WHAT THIS TASK INVOLVES: Look through the data below for the line with "Where should I" and the line with "Click the Upload to Shopify button", then transcribe exactly from the first through the second, leaving out all pictures.

RECORDS FOR THIS EXERCISE:
»»

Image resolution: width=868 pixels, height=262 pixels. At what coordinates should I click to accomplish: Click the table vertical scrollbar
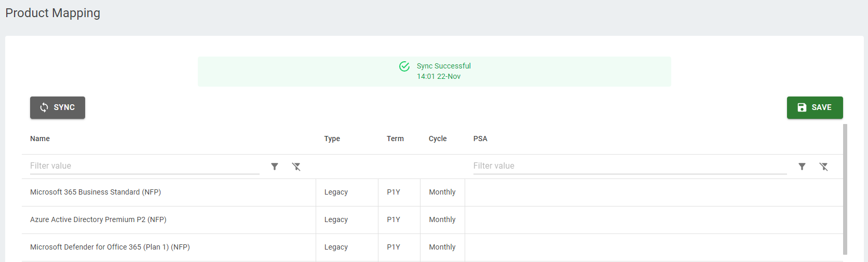[845, 189]
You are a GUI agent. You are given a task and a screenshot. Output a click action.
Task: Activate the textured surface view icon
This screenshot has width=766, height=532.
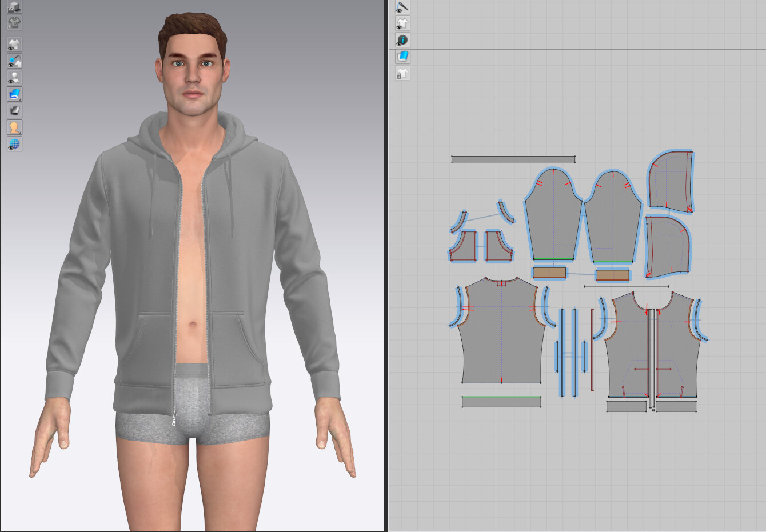tap(14, 95)
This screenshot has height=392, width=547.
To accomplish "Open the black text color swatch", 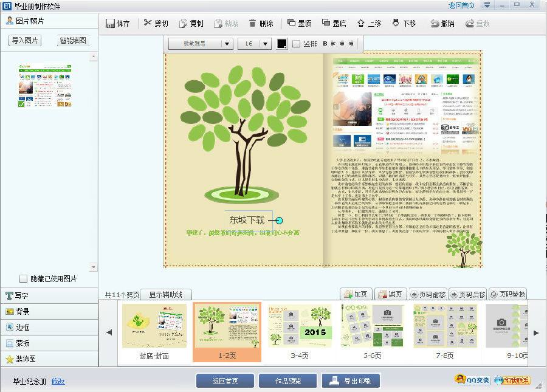I will [x=282, y=44].
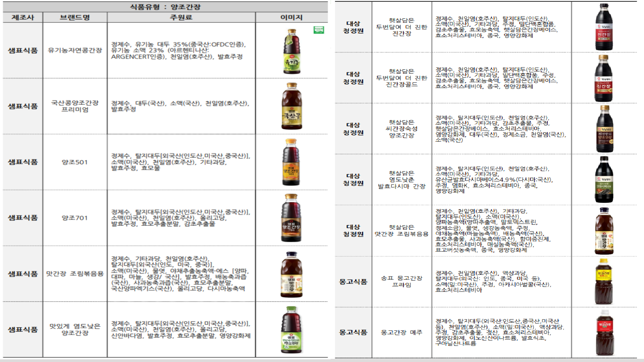Select the 브랜드명 column header
This screenshot has height=362, width=644.
click(75, 17)
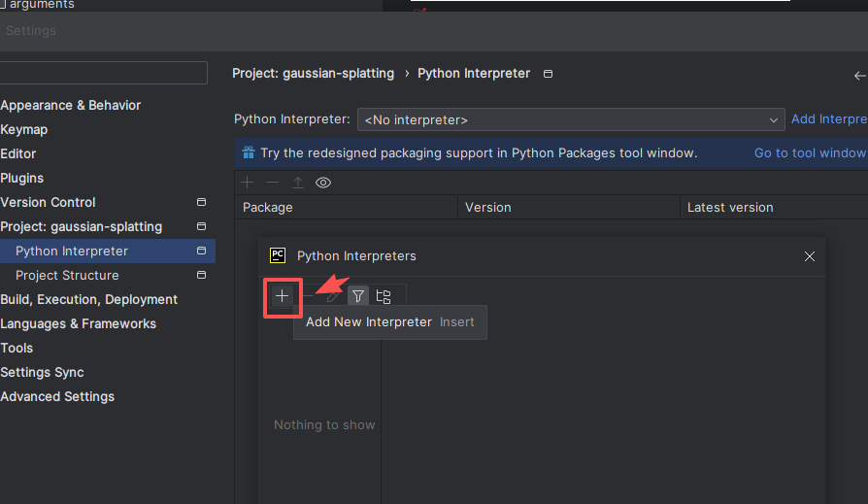Click the Add New Interpreter plus icon

[x=283, y=296]

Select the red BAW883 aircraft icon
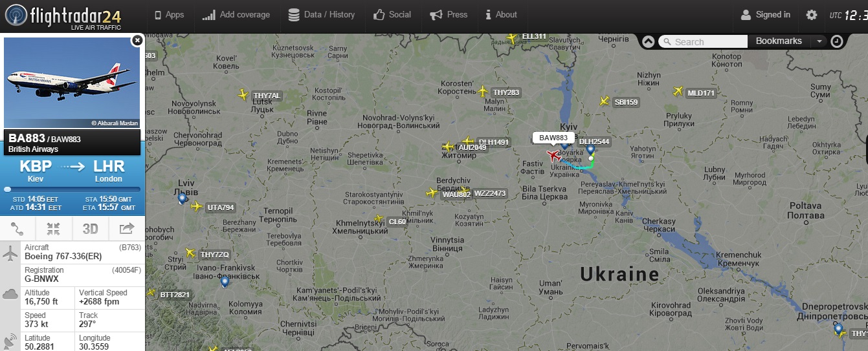point(554,155)
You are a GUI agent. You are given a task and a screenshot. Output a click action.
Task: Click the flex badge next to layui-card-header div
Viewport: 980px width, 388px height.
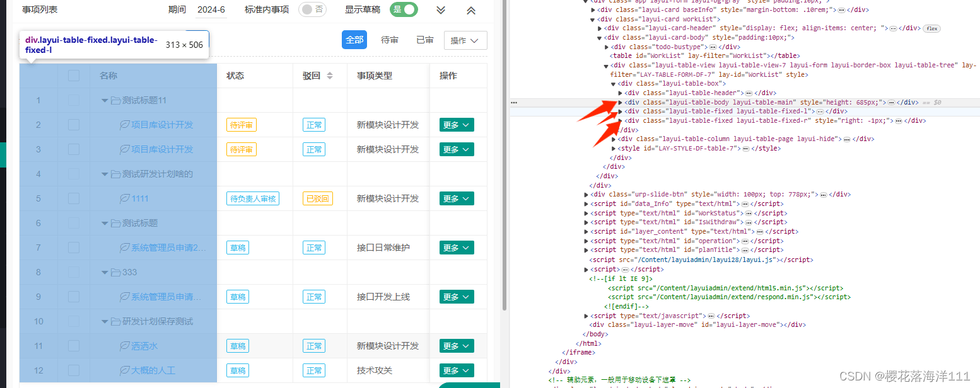931,28
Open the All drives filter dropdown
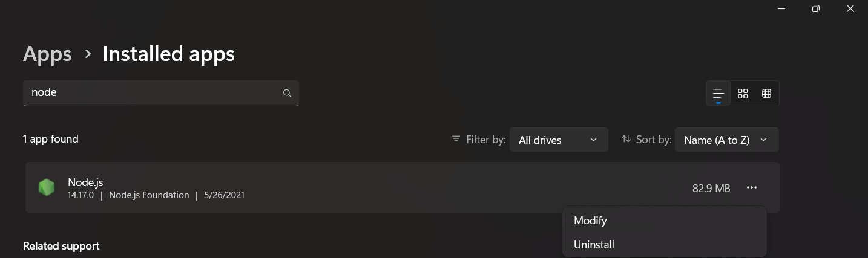The image size is (868, 258). click(x=558, y=140)
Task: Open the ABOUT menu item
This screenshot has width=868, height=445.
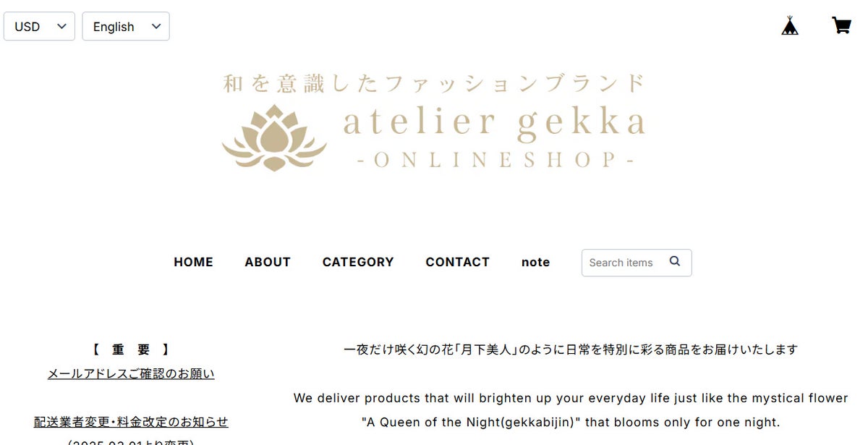Action: 268,262
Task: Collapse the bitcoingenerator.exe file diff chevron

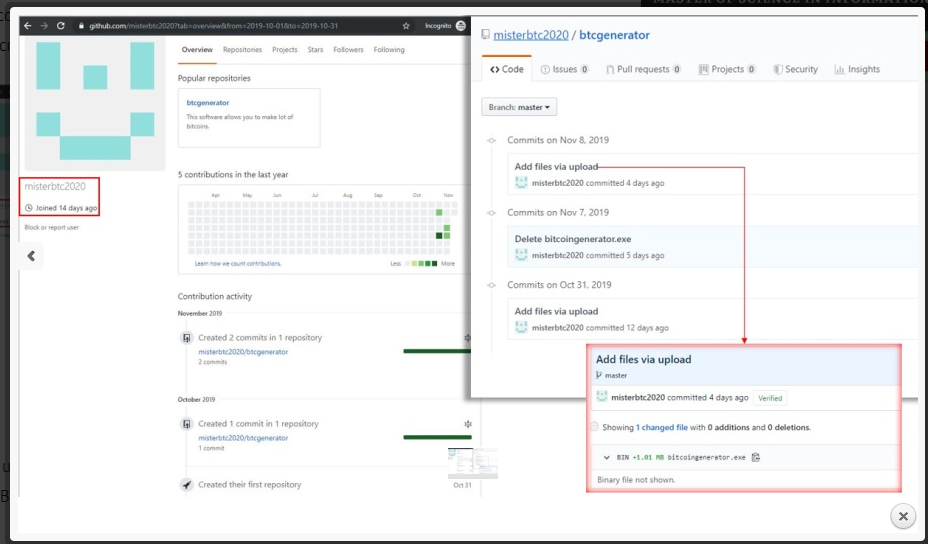Action: pos(606,457)
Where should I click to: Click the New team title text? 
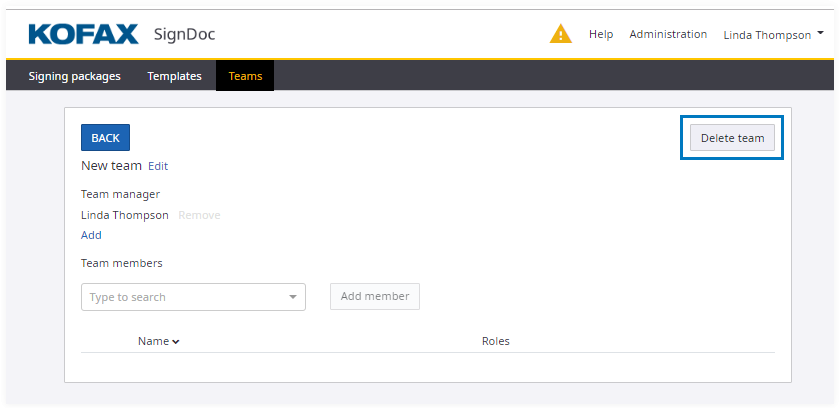111,166

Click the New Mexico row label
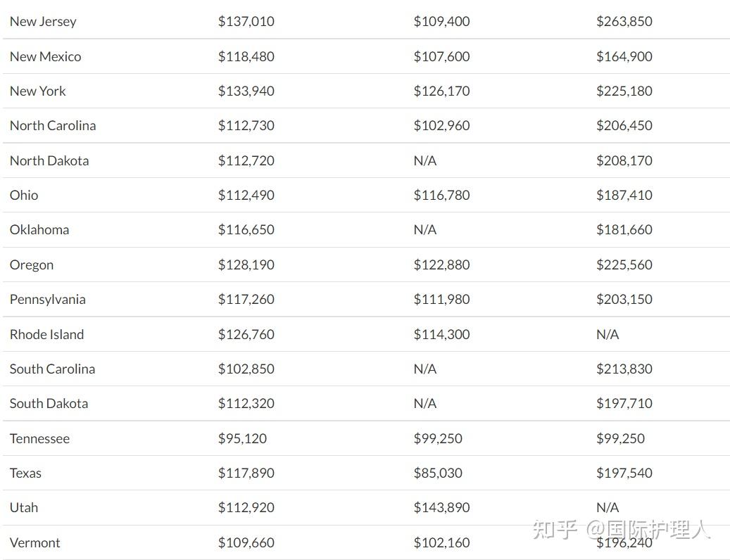point(45,56)
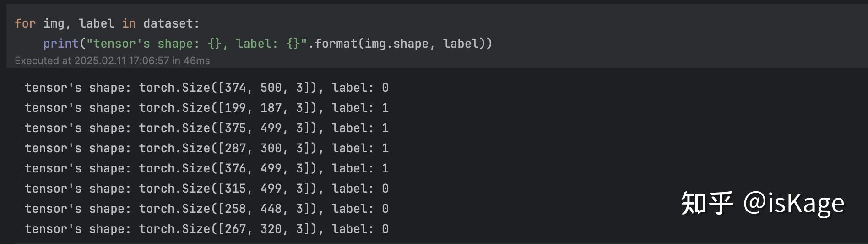868x244 pixels.
Task: Select output line with Size([376, 499, 3])
Action: click(206, 168)
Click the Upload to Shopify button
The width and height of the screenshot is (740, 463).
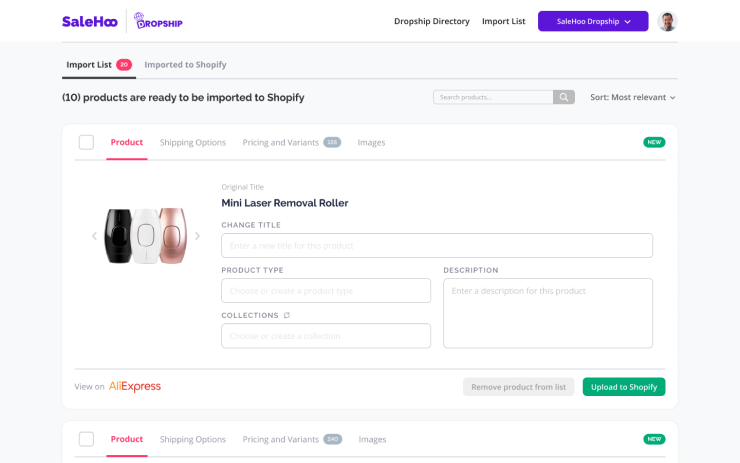pos(623,387)
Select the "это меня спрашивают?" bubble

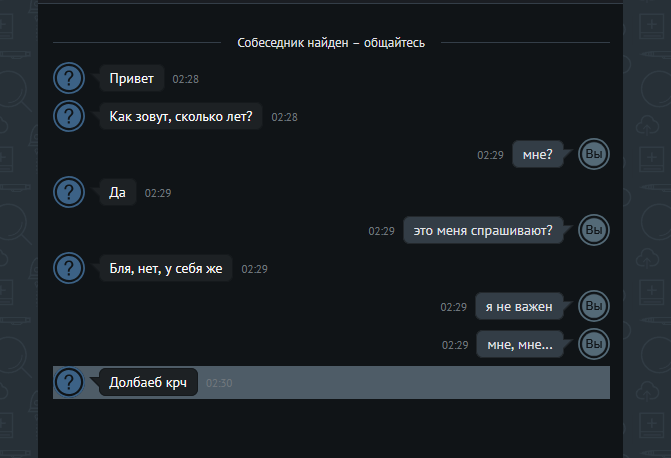483,230
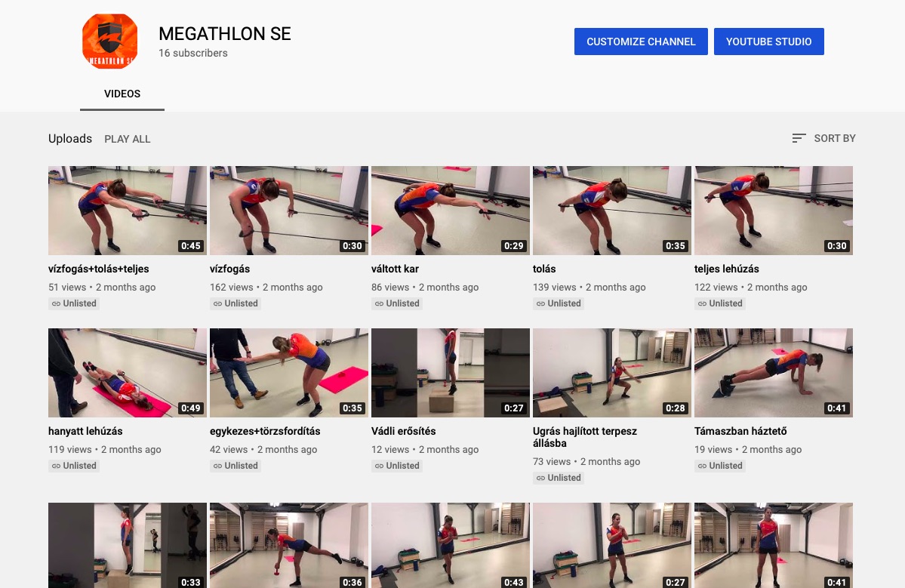The width and height of the screenshot is (905, 588).
Task: Open the teljes lehúzás video title
Action: (x=727, y=269)
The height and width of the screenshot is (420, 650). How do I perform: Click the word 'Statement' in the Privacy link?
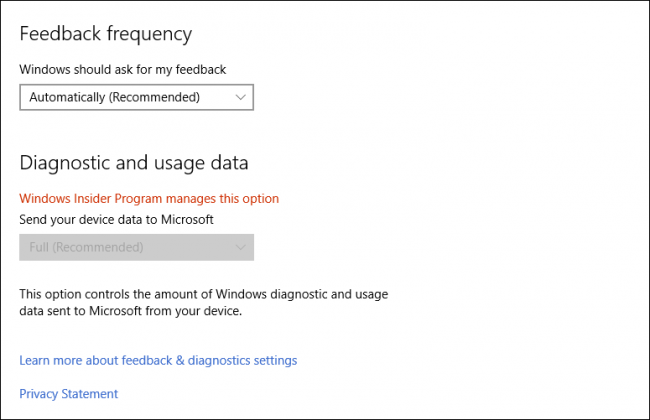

««

WRITTEN SOLUTION:
Where should I click to: Click the New team title text? 
111,166

Click the New Mexico row label
point(45,56)
868x244 pixels.
Task: Select output line with Size([376, 499, 3])
Action: click(206, 168)
Click the Upload to Shopify button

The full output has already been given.